茉白ちゃん、もとから利発そうな子だなとは思っていたけれど……今の言葉を聞くに、思っていた数倍は鋭そう。
さっきのは、単なる気遣いなんかじゃない。
ちゃんと、私の振る舞いを観察して、芸能界での男性経験と照らし合わせ、根拠を持って確信してる。
違和感を悟られないようにできるだけ自然に関わっていたつもりなのに……これからも意図を隠して接し続けるのは、思ったより厳しいのかもしれないな。
と、一人危機感を抱く私の横で。
「なんだよ、クッソつまんないのー」
ゴシップ大好きの夏葉ちゃんはあからさまにテンションを下げ、机に片頬をつけてジトッとこちらを見上げてきた。
「お前さぁ、完璧すぎてなんかヤダ。もうちょっとワルになった方がモテるよ〜?」
「これ以上モテたくない……」
「うん黙れ」
ガバッと勢いよく上体を起こすなり、ニコニコ笑顔のまま私の胸ぐらを引っ掴んでボタンを外し始める夏葉ちゃん。

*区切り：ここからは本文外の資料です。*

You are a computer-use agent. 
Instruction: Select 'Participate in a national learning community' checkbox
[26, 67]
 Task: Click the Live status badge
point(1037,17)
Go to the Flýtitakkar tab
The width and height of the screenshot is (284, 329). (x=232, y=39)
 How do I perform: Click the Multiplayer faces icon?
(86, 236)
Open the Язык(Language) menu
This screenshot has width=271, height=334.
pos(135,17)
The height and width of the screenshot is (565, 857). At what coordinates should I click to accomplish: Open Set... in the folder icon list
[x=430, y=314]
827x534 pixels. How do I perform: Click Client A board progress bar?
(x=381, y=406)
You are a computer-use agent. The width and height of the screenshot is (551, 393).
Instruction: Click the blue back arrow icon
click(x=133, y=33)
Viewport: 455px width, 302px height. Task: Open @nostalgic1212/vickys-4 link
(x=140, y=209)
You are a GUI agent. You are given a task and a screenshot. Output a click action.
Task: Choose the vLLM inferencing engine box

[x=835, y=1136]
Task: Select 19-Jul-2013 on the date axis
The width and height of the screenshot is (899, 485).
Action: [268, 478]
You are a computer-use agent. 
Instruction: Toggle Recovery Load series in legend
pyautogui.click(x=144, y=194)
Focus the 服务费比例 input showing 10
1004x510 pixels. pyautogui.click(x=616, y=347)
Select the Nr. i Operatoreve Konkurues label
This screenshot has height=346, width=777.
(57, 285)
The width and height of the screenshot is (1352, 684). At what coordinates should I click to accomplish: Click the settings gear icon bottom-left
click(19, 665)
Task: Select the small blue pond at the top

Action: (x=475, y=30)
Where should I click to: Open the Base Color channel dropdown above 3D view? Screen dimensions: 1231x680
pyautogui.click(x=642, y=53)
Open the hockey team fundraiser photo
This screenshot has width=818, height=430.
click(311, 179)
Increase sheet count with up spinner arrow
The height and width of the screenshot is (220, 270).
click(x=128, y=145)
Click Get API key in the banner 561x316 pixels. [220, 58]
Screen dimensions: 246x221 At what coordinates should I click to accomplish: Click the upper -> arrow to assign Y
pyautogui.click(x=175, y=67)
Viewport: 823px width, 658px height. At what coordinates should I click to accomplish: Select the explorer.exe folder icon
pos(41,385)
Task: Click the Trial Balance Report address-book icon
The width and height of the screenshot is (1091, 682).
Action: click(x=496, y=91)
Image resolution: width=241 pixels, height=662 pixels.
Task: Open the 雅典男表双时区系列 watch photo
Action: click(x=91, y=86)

「まず普通にボタン閉めすぎ。もっと開けなさいよあのなんかいつも一緒にいるmellowな先輩見習って」
「発音良」
「これでヨシ♡あってか見てこれ。JKなったから穴ぼこ開けたのリップサイド可愛くね?」
ギャルトークの特徴、話題転換が早すぎる。
私は強引に第二ボタンまで開けられた胸元を押さえつつ、苦笑いで聞いた。